== SUPPLIED TEXT

Thursday, July 21, 2011

Measurement Tip #3

To determine marketing success, you should identify and report these exhibit metrics: 1) who visited, 2) why they came, 3) what they learned and 4) what your visitors plan to do as a result of their visit.

Although many think of an exhibition as a place to put a number of products and services on display to a large number of people, the real value comes from making contact with individuals who are qualified to do business with your company. These people may be prospects, customers, suppliers or other participants in the profit equation of your business. Therefore, in order to identify and justify the value of an event marketing activity, it is essential to know and report who visited your venue and what outcomes are expected as a result of their experience. Marketing exists to create sales opportunities and to increase the probability of sale. In order to create sales opportunities, your program must target specific individuals and persuade them to act in a manner that benefits your company.

To understand the effectiveness of your marketing program it is important to know why participants came to visit and what they learned during their stay. This informs you regarding the effectiveness of your targeting and attraction campaigns and identifies the elements of the event experience that were most successful and likely to influence a visitor’s decision to act on your behalf.

The answers to the four questions listed above can be determined in a variety of ways. A common practice is to conduct live, post-visit intercept surveys. They help you understand how well you connected with your target audience. Intercept surveys provide accurate demographic profiling of visitors to your exhibit or event. This includes targeting criteria such as industry affiliation, company type, company size, individual responsibility, job title, buying readiness, and purchase intent. Post-visit intercept surveys also identify what the participants learned (if anything) and most importantly what they intend to do as a result of their visit. This data can even provide a forecast of expected sales driven from the participant’s view.

More sophisticated measures are possible using post-event survey techniques that pull from the entire event audience which includes those who visited your exhibit or event as a subset. You can identify changes in purchase intent, brand preference, brand fit and Net Promoter* scores for example. These metrics help you understand a lot more about the effectiveness of your marketing activity in creating positive change in perceptions among your target markets that result in an increased probability of sale.

====

### EXERCISE TASKS
a) Write out the passage from the measurement tip starting at "The answers to" and ending at "the participant’s view.".
b) In two sentences, summarize the measurement tip.

== RECORDS SUPPLIED

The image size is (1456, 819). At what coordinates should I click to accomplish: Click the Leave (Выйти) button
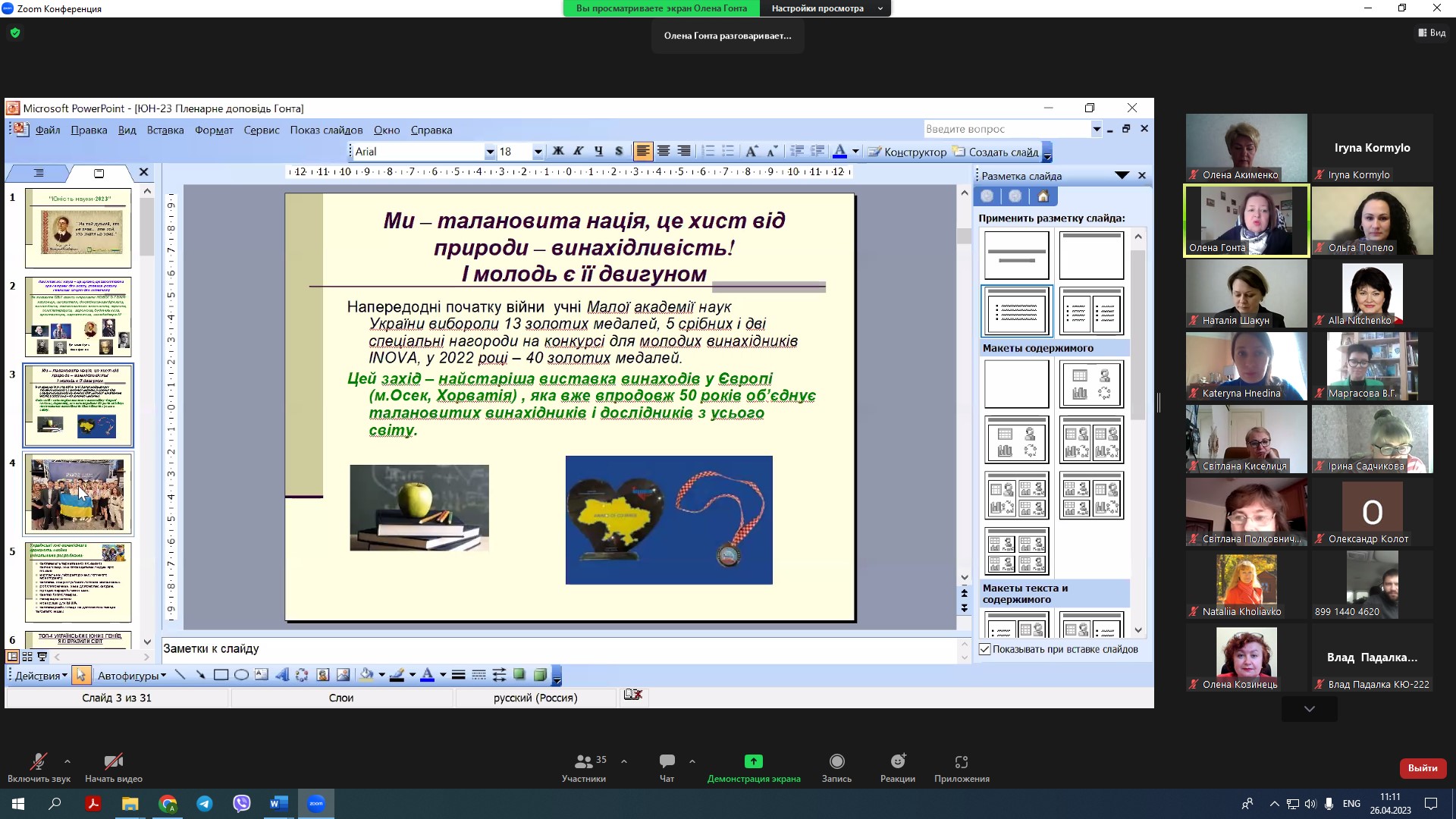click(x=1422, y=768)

====
== RECORDS SUPPLIED

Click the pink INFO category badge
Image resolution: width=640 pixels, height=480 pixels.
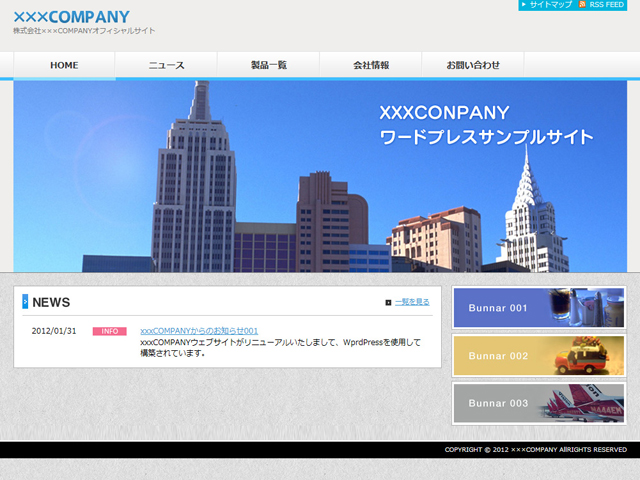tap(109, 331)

====

### THE REPLIES
a)
The answers to the four questions listed above can be determined in a variety of ways. A common practice is to conduct live, post-visit intercept surveys. They help you understand how well you connected with your target audience. Intercept surveys provide accurate demographic profiling of visitors to your exhibit or event. This includes targeting criteria such as industry affiliation, company type, company size, individual responsibility, job title, buying readiness, and purchase intent. Post-visit intercept surveys also identify what the participants learned (if anything) and most importantly what they intend to do as a result of their visit. This data can even provide a forecast of expected sales driven from the participant’s view.

b) To determine marketing success at an exhibit, you should identify and report who visited, why they came, what they learned and what they plan to do as a result of their visit. Live post-visit intercept surveys can answer these questions, and post-event surveys of the entire event audience can reveal changes in measures such as purchase intent, brand preference, brand fit and Net Promoter scores.